Ronnie stood up and slapped his hands on the table. “Let’s go kick Alex’s ass.”
“You’re not coming,” I said.
“What are you talking about?” He looked at me like a kid who’d just been told Santa wasn’t real. “This is why I’m here! I’m the one who had the prophetic dreams. This is the whole purpose of being a Kensington.”
“Your purpose is to protect people,” I said firmly. “We have two sick children who can’t be left alone. I need you here with them.”
“Can’t the hearth devil do it?” He looked at Hob and sighed. “Yeah, all right.”
He was making progress. A few days ago, he’d have fought to go after Alex with us. “Thank you, Ronnie.”

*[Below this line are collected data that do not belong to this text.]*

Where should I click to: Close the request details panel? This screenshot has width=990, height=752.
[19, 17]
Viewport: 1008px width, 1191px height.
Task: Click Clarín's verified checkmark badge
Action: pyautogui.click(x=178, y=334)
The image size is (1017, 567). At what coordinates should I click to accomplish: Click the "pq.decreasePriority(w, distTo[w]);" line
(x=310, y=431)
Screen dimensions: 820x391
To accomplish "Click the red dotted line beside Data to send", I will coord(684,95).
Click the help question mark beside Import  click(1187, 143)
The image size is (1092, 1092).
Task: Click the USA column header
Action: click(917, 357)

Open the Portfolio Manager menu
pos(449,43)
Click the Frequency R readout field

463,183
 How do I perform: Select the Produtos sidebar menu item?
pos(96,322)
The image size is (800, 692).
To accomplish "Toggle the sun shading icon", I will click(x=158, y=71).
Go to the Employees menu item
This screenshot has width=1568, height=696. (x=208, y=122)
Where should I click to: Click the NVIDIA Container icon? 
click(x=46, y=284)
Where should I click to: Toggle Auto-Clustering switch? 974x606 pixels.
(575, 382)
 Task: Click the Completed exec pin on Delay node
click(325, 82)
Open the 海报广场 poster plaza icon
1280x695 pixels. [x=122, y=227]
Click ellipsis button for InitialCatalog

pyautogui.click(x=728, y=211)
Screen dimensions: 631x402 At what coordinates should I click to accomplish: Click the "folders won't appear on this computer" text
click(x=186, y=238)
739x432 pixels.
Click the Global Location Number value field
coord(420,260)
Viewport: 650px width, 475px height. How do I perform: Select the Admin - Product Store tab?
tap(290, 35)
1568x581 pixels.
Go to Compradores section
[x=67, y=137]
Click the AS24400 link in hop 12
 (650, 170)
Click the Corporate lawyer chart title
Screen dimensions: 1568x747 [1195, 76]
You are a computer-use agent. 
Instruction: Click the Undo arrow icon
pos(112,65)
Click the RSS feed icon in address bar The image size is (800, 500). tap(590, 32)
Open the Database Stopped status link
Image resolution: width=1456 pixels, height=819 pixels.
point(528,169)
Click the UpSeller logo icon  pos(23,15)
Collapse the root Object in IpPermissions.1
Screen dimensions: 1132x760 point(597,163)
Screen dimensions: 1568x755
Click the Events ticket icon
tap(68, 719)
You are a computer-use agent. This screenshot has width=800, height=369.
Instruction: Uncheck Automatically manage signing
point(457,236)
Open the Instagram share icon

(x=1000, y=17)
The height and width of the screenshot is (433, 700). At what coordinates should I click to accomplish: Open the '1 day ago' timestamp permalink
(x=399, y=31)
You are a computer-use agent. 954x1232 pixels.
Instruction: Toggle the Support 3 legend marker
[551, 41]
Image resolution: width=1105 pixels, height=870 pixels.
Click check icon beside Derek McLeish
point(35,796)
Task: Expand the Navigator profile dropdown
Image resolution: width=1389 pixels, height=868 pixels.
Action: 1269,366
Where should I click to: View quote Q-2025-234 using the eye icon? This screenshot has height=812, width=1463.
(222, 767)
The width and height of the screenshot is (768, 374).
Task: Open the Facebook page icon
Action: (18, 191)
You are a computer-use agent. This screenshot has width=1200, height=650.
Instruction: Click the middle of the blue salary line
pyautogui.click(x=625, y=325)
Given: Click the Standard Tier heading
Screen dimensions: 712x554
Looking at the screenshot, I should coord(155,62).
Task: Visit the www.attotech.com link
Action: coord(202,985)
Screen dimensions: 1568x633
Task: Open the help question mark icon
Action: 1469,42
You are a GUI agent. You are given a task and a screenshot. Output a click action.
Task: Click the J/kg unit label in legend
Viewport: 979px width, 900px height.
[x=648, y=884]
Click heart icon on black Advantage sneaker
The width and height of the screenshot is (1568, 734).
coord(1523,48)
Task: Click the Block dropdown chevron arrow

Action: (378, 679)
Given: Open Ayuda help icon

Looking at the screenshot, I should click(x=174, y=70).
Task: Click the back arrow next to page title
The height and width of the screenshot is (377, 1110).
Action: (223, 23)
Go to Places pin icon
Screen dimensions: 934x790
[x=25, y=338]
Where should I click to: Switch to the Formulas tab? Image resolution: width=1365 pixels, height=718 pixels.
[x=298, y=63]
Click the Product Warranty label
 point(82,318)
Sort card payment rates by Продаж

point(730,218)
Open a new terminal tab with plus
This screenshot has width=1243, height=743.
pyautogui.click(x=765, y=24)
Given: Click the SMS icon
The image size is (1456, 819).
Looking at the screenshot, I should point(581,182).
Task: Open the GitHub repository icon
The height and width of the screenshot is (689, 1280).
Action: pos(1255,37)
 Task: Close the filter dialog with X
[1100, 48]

“Be careful,” he said. “The stuff I saw in my dreams . . . I know you were friends with this guy, but you need to end this.”
“We will,” I promised.
Hob hopped from his chair and headed for the door. He stopped to peek into the gifts area. “Hey, how much do these little skull pins cost?”
“Ten bucks, just like it says on the basket,” said Annette.
“How much after the discount for helping you ransack Alex’s pirate shithole?”
“Just take it,” I snapped.
Hob snatched the pin. “All of you piss-for-brains realize this could be a trap, right? Alex knows you’re onto him. He’ll be ready for you.”
“It doesn’t matter.” I thought of Morgan and Sage upstairs. Even the stupid cat. Strength and purpose filled me in a way I hadn’t felt for more than thirty years. “This is what we do.”
“Mggoka’ai ya ng nafl’fhtarl. Yar h’lli R’gngyk h’tungg il. Mggoka’ai ya— Sorry, let me grab a lozenge. This is murder on the throat.”